In vitro activation of the CB1 receptor by the semi-synthetic cannabinoids hexahydrocannabinol (HHC), hexahydrocannabinol acetate (HHC-O) and hexahydrocannabiphorol (HHC-P).

Abstract

Semi-synthetic cannabinoids (SSCs) including hexahydrocannabinol (HHC) are emerging on the drug market and sold openly as purportedly legal replacements for cannabis and Δ9-THC. By the beginning of 2024, 24 European countries had identified HHC, often sold openly in edibles (foods/candy), vapes and low-THC cannabis flowers and resins. The SSC market is developing rapidly, with HHC acetate (HHC-O), hexahydrocannabiphorol (HHC-P) and others recently identified.
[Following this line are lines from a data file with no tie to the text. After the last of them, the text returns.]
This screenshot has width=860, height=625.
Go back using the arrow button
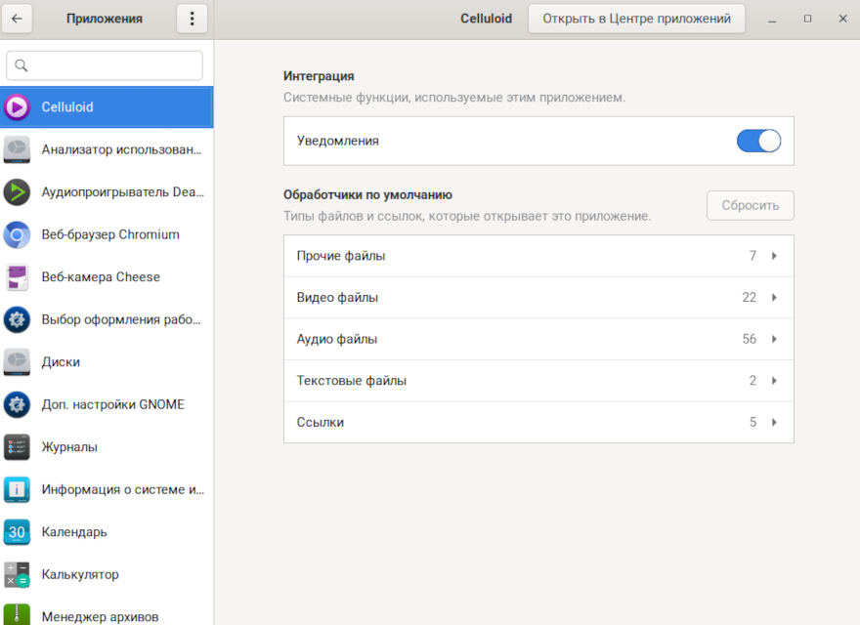click(x=19, y=19)
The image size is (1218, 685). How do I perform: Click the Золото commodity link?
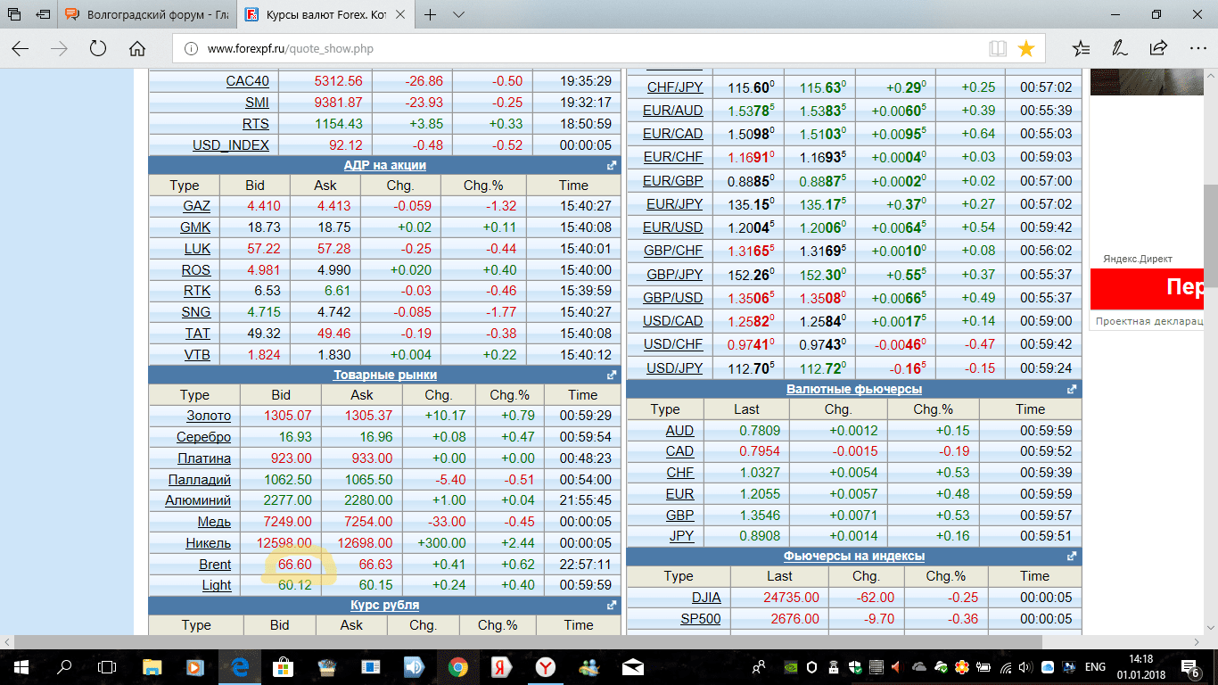click(209, 416)
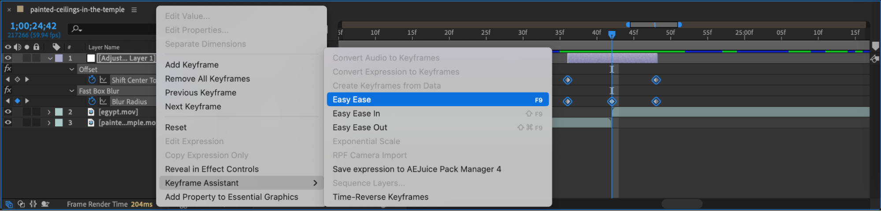This screenshot has height=211, width=881.
Task: Open graph editor icon for Blur Radius
Action: coord(103,101)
These developments may mark the first major change in the market for 'legal' replacements to cannabis since 'Spice' containing synthetic cannabinoids, such as JWH-018, emerged in 2008. Currently, there are some data available on the pharmacology of SSCs, which is crucial for understanding their effects, evaluating health risks and informing public health responses. This study focused on characterizing the in vitro activation of the human CB1 receptor by the (R)- and (S)-epimers of HHC, HHC-P and HHC-O. Using recombinant CHO-K1 cells expressing the human CB1 receptor, the potency (EC50) and efficacy were determined. It was established that (9R)-HHC and (9R)-HHC-P activated the CB1 receptor as partial agonists and with five and two times lower potency compared to JWH-018, respectively, while the (S)-epimers exhibited even lower potency. The (R)-epimer of HHC-O activate the CB1 receptor to even lesser extent and the (S)-epimer showed no activation. For HHC and HHC-P, all epimers exhibited similar level of efficacy. This available evidence suggests cannabimimetic effects of the tested SSC with the exception for the acetates that likely function as pro-drugs in vivo.